Associations between proposed risk factors and ORL were evaluated using the chi-square test of independence or Fisher’s exact test (where expected cell values were less than 5) for categorical variables, and Student’s t-test for continuous data with a Gaussian distribution.18 The effects of variables significant at a p value of 0.20 or less were evaluated further to control for potentially confounding variables using unconditional logistic regression where the dependent variable was the presence or absence of ORL.19 The model parameters were obtained by maximum likelihood estimation using the computer program EGRET.a The models were constructed using a forward stepwise approach. The assessment of interactions was attempted, but the small sample size resulted in failure to converge in most models. The significance of variables in the models was determined by evaluating the likelihood ratio chi-square statistic in each step of the fitting process. In light of the small numbers, variables significant at a p value of 0.10 or less were retained in the final model. The regression coefficients were exponentiated to obtain the adjusted odds ratio (OR) for each parameter.

Results

Thirty-five cats with ORL and 32 without were identified, of which 33 cases (94%) and 27 controls (84%) were interviewed respectively. Reasons for nonparti-cipation included being too busy, death of a cat, and travel. There were more females in the case group (51.5%) than in the control (40.7%) group, but the difference was not significant. All cats were neutered, and most were of mixed breed (94%). Cases were, on average, a year older than controls, but both groups had been owned an average of 7.5 years and had a mean weight between 11 and 12 pounds [Table 1].

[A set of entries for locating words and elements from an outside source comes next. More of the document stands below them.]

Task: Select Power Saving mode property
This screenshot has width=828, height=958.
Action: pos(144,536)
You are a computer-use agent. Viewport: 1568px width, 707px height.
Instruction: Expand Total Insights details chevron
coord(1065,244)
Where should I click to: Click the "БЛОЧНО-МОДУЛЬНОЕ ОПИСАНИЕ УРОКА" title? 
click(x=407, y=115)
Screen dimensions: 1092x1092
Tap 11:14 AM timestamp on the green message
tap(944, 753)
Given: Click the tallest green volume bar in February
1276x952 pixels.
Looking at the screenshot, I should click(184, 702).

When individual variables were screened for their association with ORL, seven were significant (p value of 0.20 or less). A higher proportion of cats with ORL received two or more brands of canned foods, were fed liver and other organ meats from the table, and had a history of dental disease (including calculus, gingivitis, and periodontal disease). Control cats spent more time outdoors daily (particularly in the summer), lived in rural areas more often, were fed commercial treats more often, and received coat supplements. Control cats were also more likely to have been treated recently for upper respiratory infections (URI), episodes of diarrhea, and to have received antibiotics. When the owners were asked about their respective cat’s medical history, however, there were no differences in the frequency of reported lifetime episodes of URI, diarrhea, or other medical conditions.

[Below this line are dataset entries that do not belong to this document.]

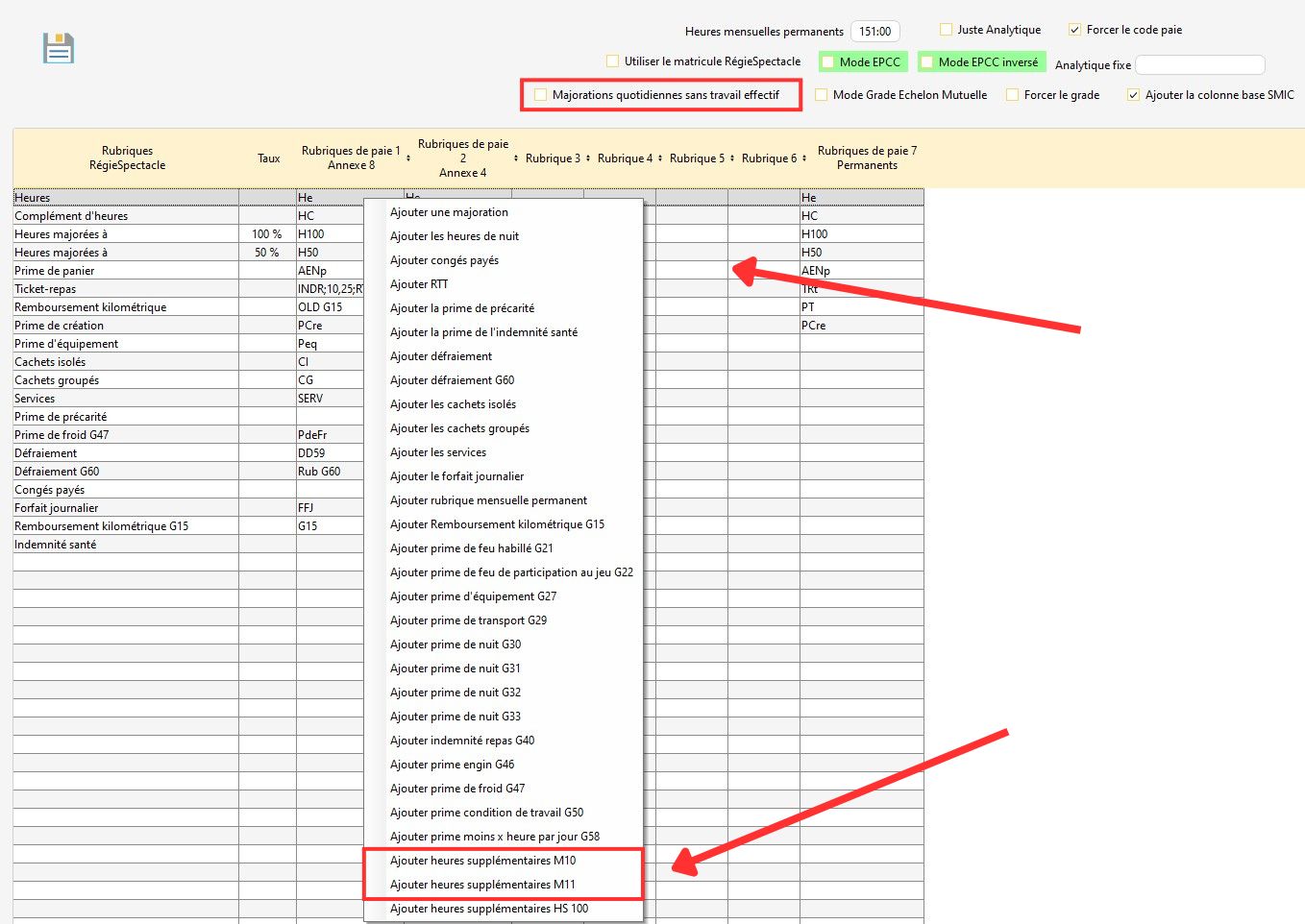Click the Analytique fixe text field
The height and width of the screenshot is (924, 1305).
coord(1199,65)
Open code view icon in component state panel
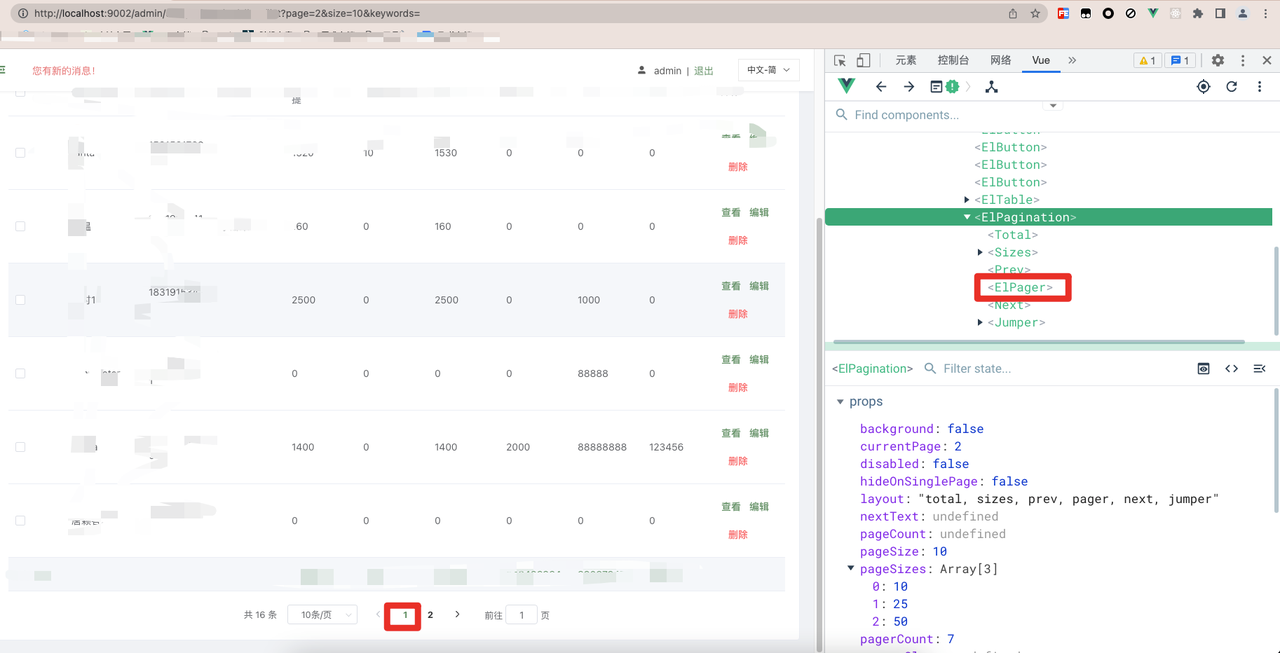 click(1231, 368)
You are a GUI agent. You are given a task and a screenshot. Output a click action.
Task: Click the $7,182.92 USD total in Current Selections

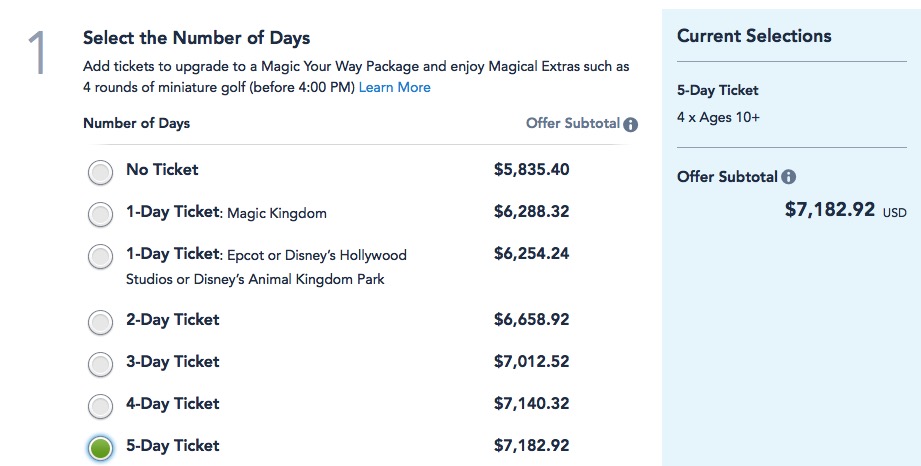(830, 210)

The seven factors that were significantly associated with ORL using a liberal p value of 0.20 or less, were examined simultaneously in the multivariate models. Only the four factors that remained significant (p value of 0.10 or less) are discussed. In the multivariate models, four factors (i.e., time spent outdoors, a history of dental disease, urban-rural residence, and consumption of commercial cat treats) remained associated with ORL. Since time spent outdoors was highly correlated with area of residence (i.e., city, village, or rural), both residence and time spent outdoors were not examined in the same multivariate model. Therefore, two models are presented [Table 3]. Living in an urban area (OR, 4.4) and a history of dental disease (OR, 4.5) increased risk more than fourfold compared to cats living on a farm and with no previous dental disease, respectively. Receiving commercial treats reduced risk approximately threefold.

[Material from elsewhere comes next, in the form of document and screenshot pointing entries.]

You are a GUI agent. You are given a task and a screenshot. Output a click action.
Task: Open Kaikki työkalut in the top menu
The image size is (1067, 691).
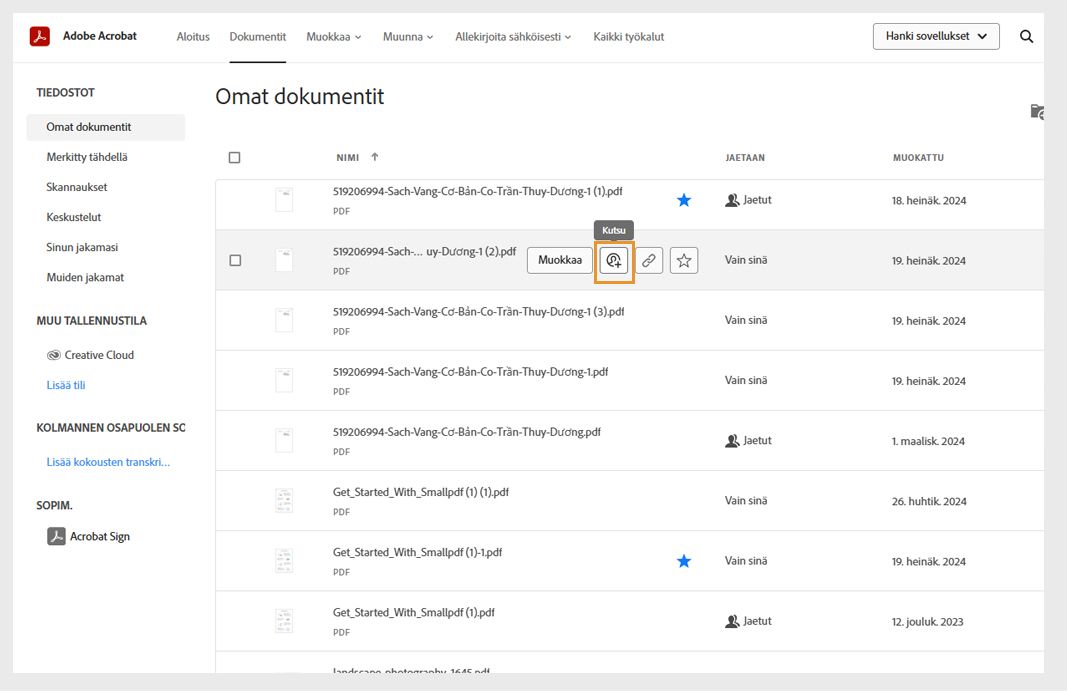[x=628, y=37]
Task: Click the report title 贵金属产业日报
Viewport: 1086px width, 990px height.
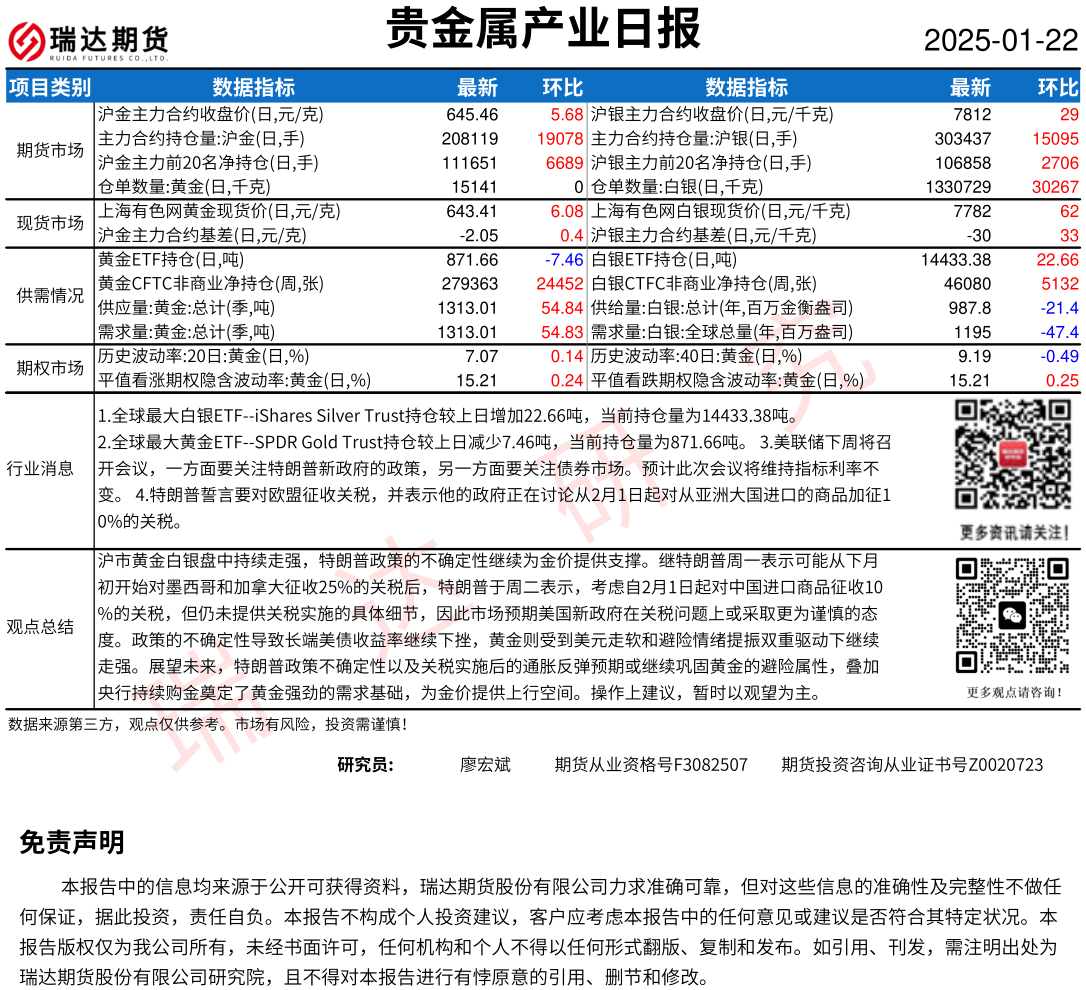Action: pos(543,30)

If time spent outdoors was evaluated in lieu of residence, strictly indoor cats had a 4.5 times higher risk of ORL, and cats spending some time (but no more than six hours) outside daily had a 4.3 times higher risk of ORL compared to cats spending seven or more hours outdoors daily in the summer. The risks associated with a history of dental disease and commercial treats were essentially unchanged in this model.

Gender, history of treatment with antibiotics, urinary acidifiers or other medications, source of water supply, number of other cats in the household, frequency of daily feeding, prevalence of free-choice feeding, and the proportion of cats fed canned, dry, or semimoist pet foods were not associated with ORL in this study. Also, consumption of various table foods did not differ significantly between cats with ORL and without ORL.

Discussion

Builder11 first mentioned ORL in 1950, but speculated that the lesions were a form of caries. It wasn’t until 1976 that Schneck first distinguished ORL from dental caries and coined the term “neck lesions.”20 Since that time, the importance of ORL as a leading cause of dental disease in cats has been appreciated. Factors that may predispose cats to the disease are beginning to emerge.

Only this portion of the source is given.